**WORK REQUIRED**
From the listing below, copy each line that contains the word "Coaching".

**TASK MATERIAL**
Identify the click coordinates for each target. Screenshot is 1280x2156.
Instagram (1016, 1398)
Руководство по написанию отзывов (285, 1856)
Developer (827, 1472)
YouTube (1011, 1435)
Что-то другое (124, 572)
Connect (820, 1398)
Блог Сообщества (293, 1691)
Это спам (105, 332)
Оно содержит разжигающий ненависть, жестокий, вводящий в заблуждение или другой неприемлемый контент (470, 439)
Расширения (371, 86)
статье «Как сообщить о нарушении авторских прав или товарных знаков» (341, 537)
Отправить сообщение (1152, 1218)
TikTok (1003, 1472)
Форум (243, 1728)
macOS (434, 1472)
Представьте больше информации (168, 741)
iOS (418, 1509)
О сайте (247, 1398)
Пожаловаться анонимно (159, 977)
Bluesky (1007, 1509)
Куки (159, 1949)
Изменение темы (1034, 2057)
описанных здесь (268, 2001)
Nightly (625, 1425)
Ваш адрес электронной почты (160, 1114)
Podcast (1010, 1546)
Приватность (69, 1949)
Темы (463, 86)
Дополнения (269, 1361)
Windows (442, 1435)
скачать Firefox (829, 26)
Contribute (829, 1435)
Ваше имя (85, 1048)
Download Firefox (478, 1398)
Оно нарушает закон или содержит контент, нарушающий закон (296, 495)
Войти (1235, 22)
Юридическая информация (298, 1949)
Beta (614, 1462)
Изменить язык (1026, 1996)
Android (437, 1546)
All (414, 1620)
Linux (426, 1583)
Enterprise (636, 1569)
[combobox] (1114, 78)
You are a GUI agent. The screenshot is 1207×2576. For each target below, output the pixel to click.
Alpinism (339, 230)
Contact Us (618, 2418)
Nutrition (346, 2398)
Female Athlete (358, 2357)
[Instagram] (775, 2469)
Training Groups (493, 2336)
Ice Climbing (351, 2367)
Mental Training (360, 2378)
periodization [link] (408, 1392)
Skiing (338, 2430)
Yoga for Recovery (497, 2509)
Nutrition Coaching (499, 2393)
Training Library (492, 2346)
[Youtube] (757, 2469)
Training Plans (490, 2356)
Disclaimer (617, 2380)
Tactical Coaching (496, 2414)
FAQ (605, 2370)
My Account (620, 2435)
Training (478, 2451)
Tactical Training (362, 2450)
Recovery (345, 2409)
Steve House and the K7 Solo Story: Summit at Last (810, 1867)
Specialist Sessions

**WRITTEN RESPONSE**
Nutrition Coaching (499, 2393)
Tactical Coaching (496, 2414)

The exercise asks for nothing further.